→ **WHAT THE EXERCISE ASKS**:
Please keep to the lines below from the one with "Task: Click the" through the one with "The height and width of the screenshot is (868, 1374).", and restate them word for word, ends included.

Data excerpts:
= = = = = = =
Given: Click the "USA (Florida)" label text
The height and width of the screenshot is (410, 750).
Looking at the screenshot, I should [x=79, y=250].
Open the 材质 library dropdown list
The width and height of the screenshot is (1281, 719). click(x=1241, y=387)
= = = = = = =
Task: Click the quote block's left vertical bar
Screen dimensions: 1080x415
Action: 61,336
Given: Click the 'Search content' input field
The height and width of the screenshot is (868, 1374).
= = = = = = =
→ **SOLUTION BELOW**:
Task: Click the quote block's left vertical bar
Screen dimensions: 1080x415
Action: 61,336
Given: Click the 'Search content' input field
The height and width of the screenshot is (868, 1374).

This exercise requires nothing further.